WORK ITEM ->
When you reach the line that contains "Elementary School Program (91, 2041)" in the data below, start reproducing lines exactly, and stop after the line that contains "Learn More > (38, 1540)".

MATERIAL SUPPLIED ->
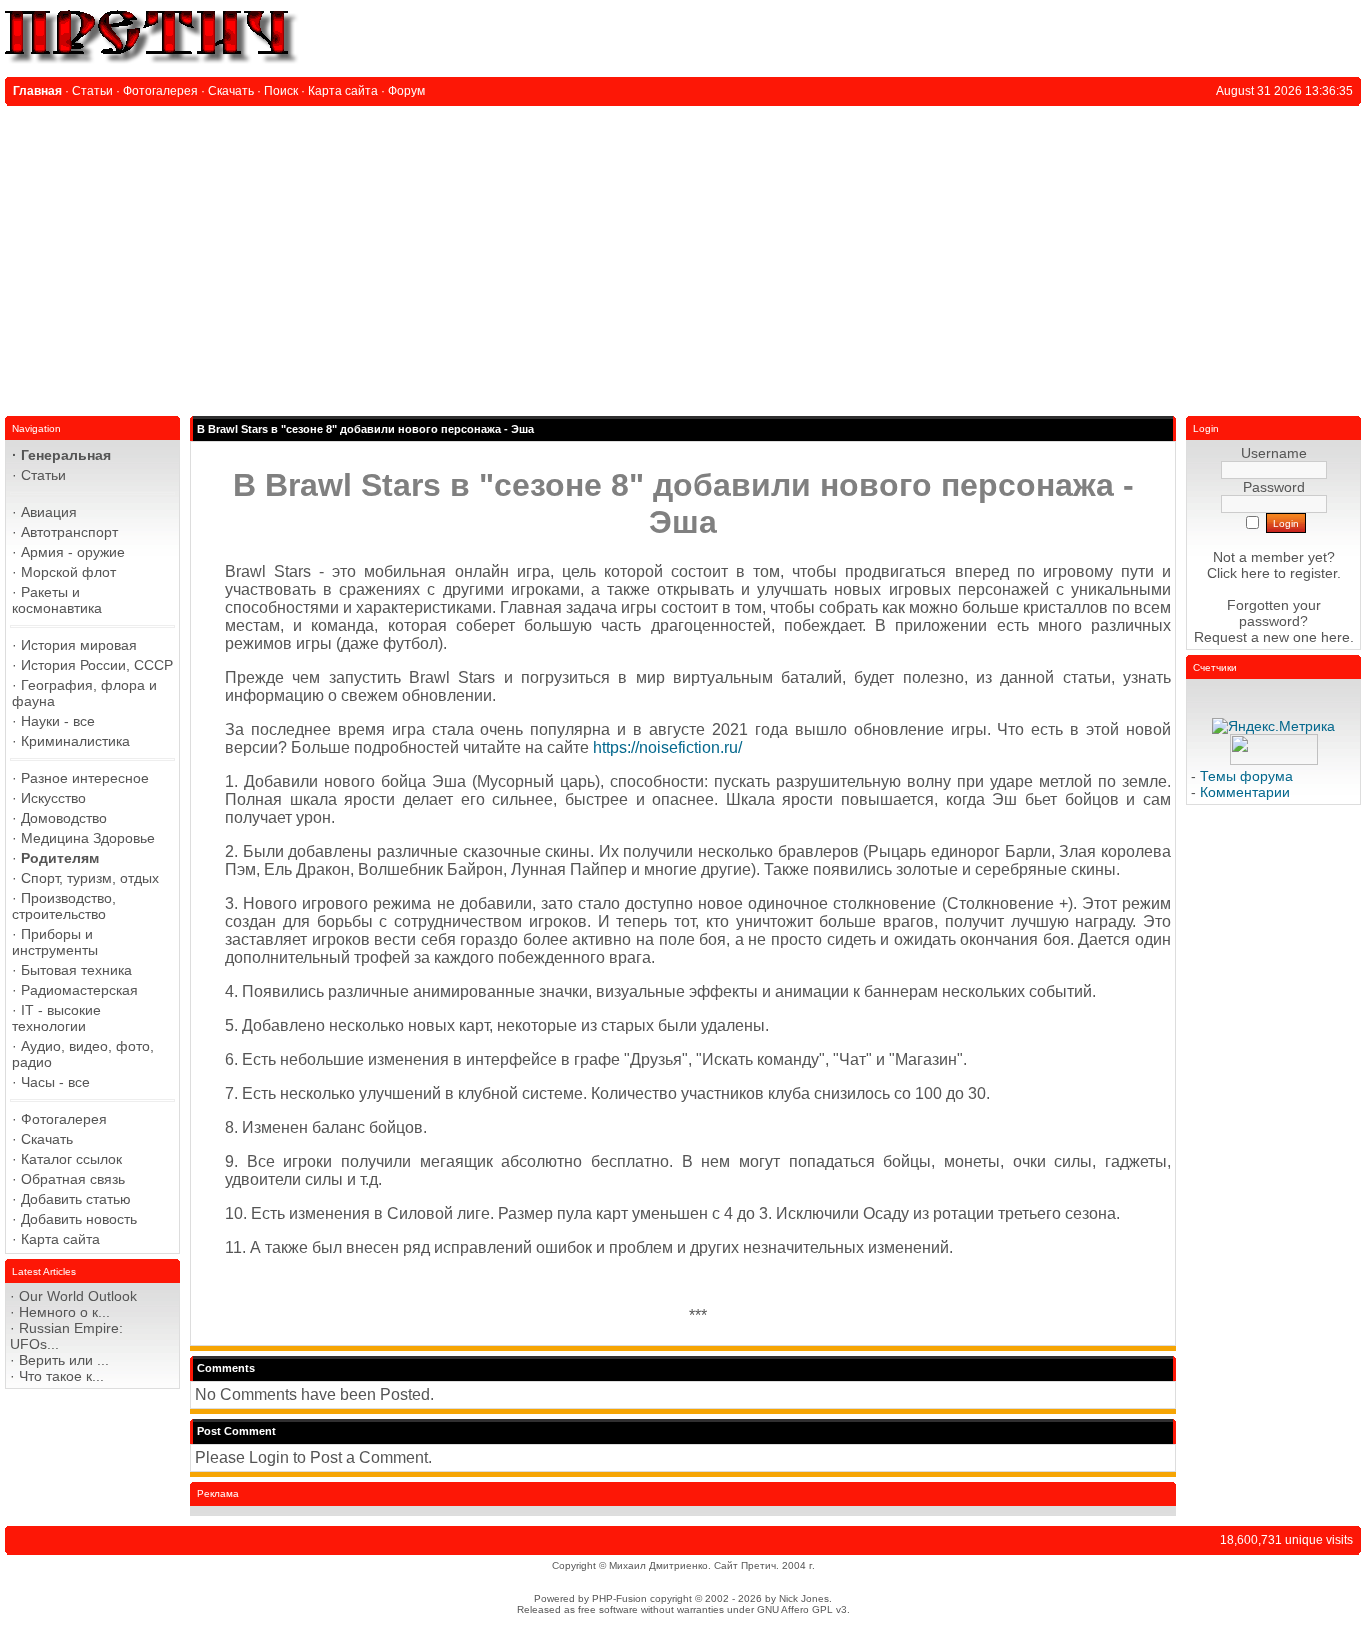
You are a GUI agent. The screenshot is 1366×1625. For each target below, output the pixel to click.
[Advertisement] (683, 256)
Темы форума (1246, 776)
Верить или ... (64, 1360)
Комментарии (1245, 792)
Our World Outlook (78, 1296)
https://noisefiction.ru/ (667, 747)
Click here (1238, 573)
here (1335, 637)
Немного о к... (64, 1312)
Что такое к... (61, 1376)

* * *

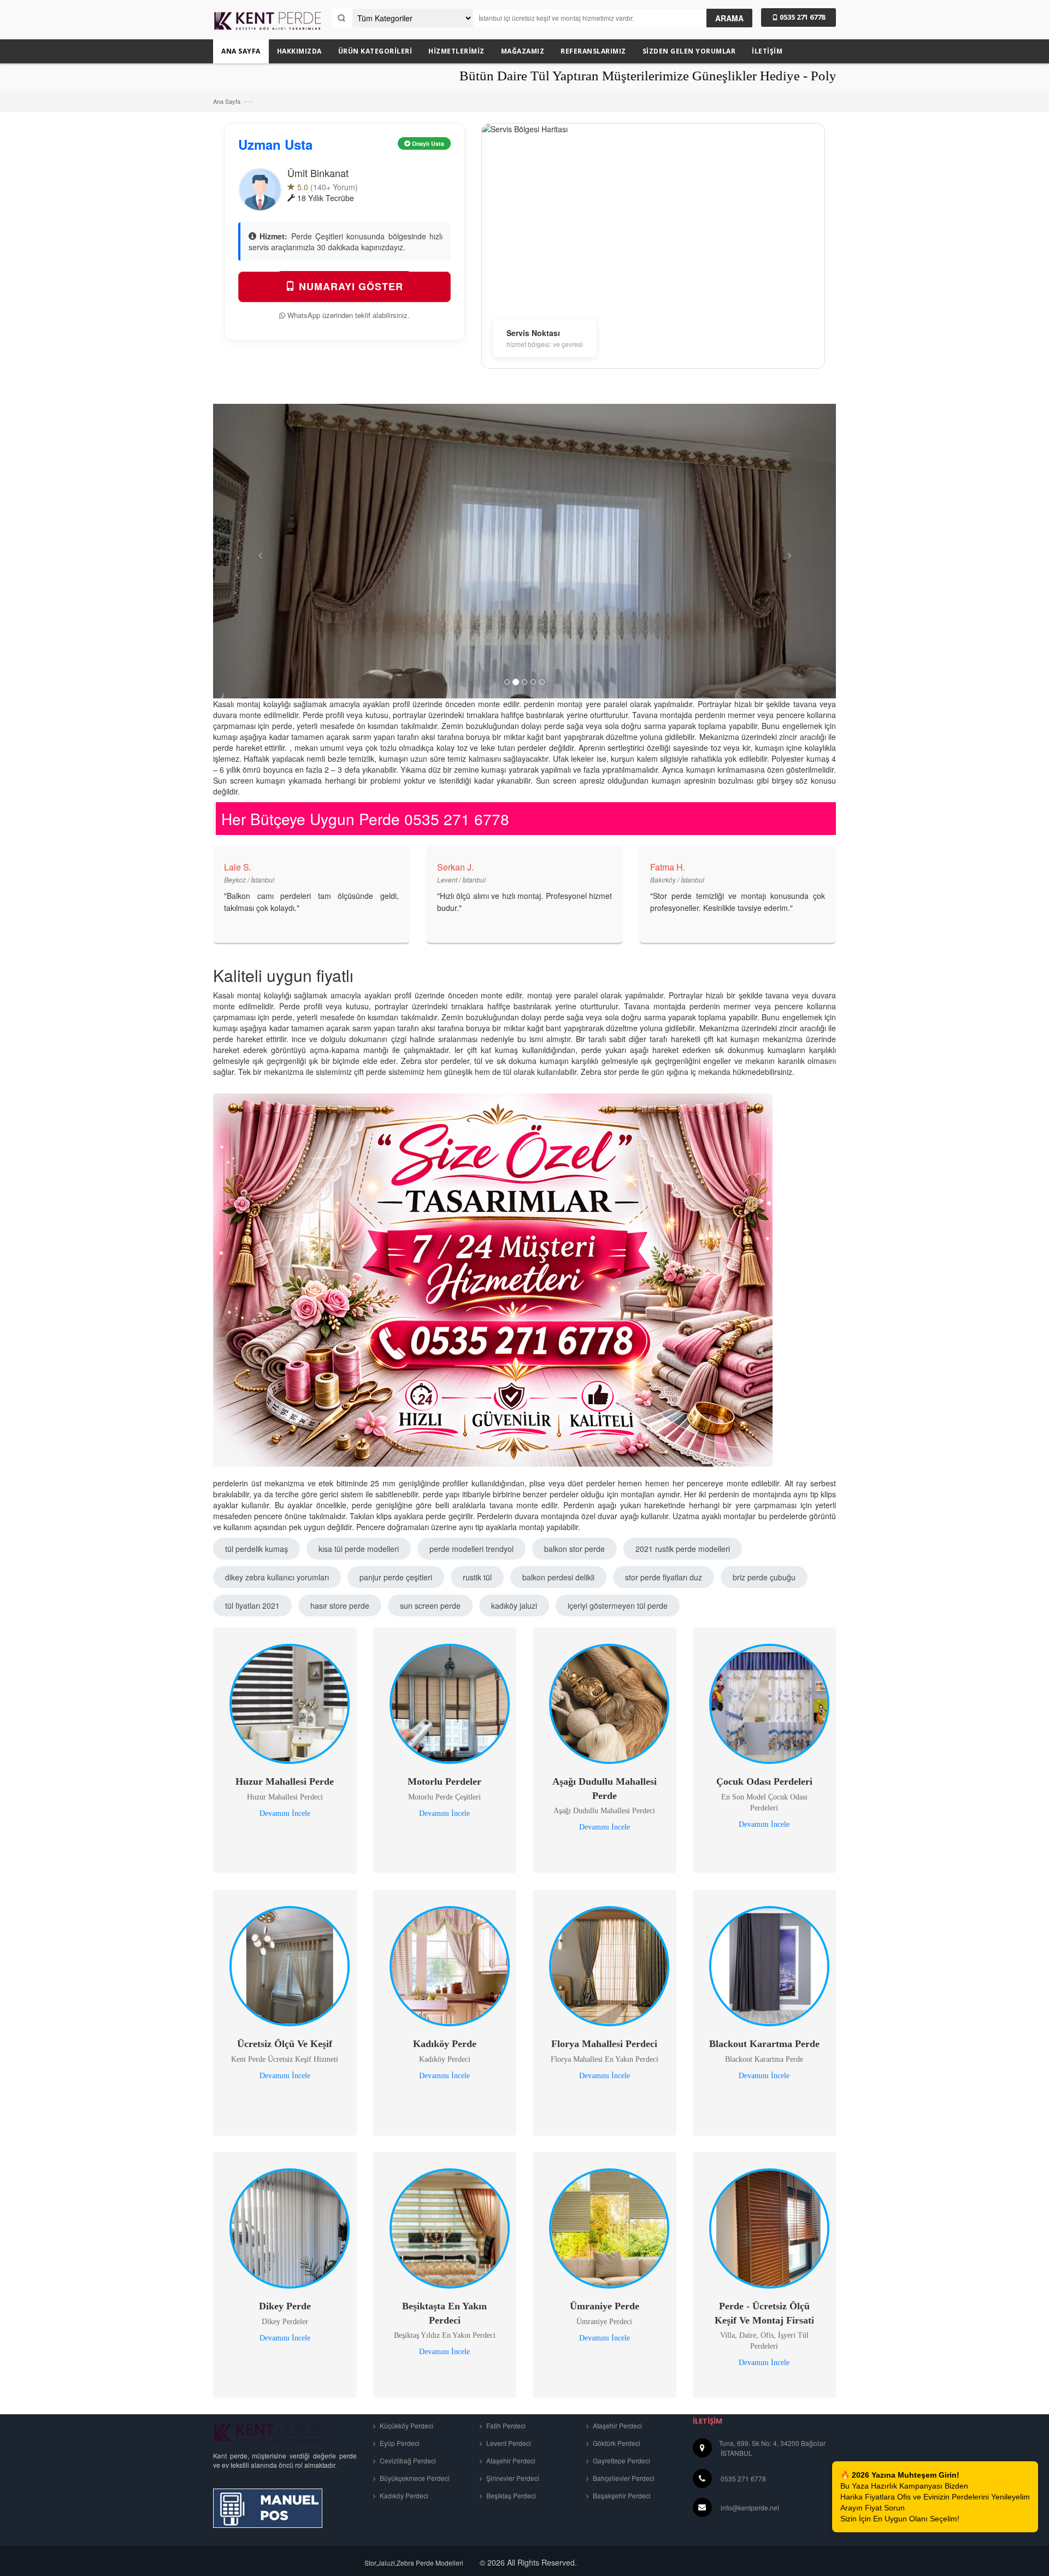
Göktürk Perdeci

--

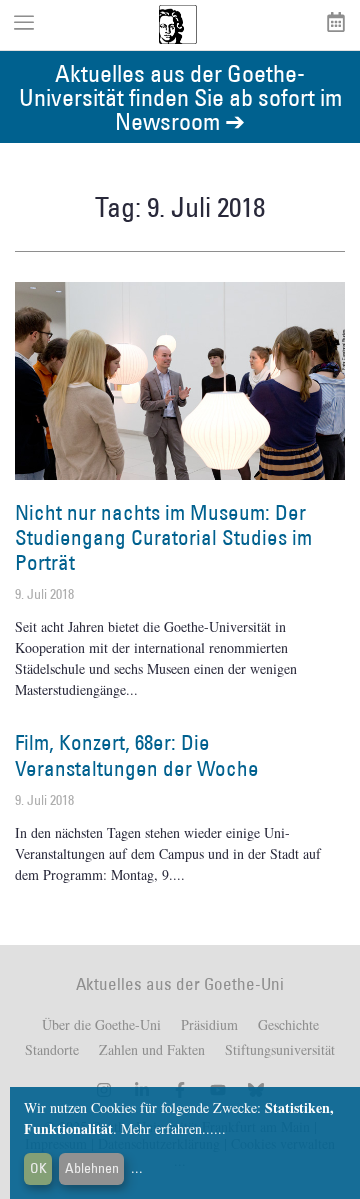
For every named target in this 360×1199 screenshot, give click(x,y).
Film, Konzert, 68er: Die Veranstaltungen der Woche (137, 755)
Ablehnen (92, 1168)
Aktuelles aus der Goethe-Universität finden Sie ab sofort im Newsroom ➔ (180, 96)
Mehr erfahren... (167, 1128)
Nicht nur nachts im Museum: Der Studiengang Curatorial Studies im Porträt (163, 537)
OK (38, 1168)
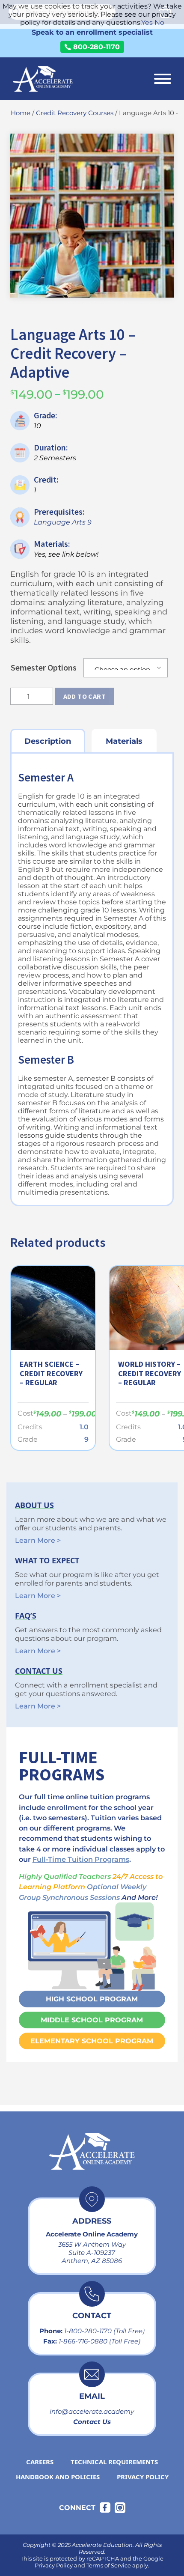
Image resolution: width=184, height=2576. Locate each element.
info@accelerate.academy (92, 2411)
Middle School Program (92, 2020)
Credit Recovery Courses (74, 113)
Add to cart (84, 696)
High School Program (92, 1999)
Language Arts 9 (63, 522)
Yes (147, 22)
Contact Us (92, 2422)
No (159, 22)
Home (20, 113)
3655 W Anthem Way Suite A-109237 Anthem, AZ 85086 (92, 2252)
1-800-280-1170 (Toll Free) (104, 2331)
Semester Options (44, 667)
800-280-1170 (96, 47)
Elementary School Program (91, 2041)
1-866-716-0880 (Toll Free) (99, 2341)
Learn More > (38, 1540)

RESULT BELOW ->
Elementary School Program (91, 2041)
1-866-716-0880 (Toll Free) (99, 2341)
Learn More > (38, 1540)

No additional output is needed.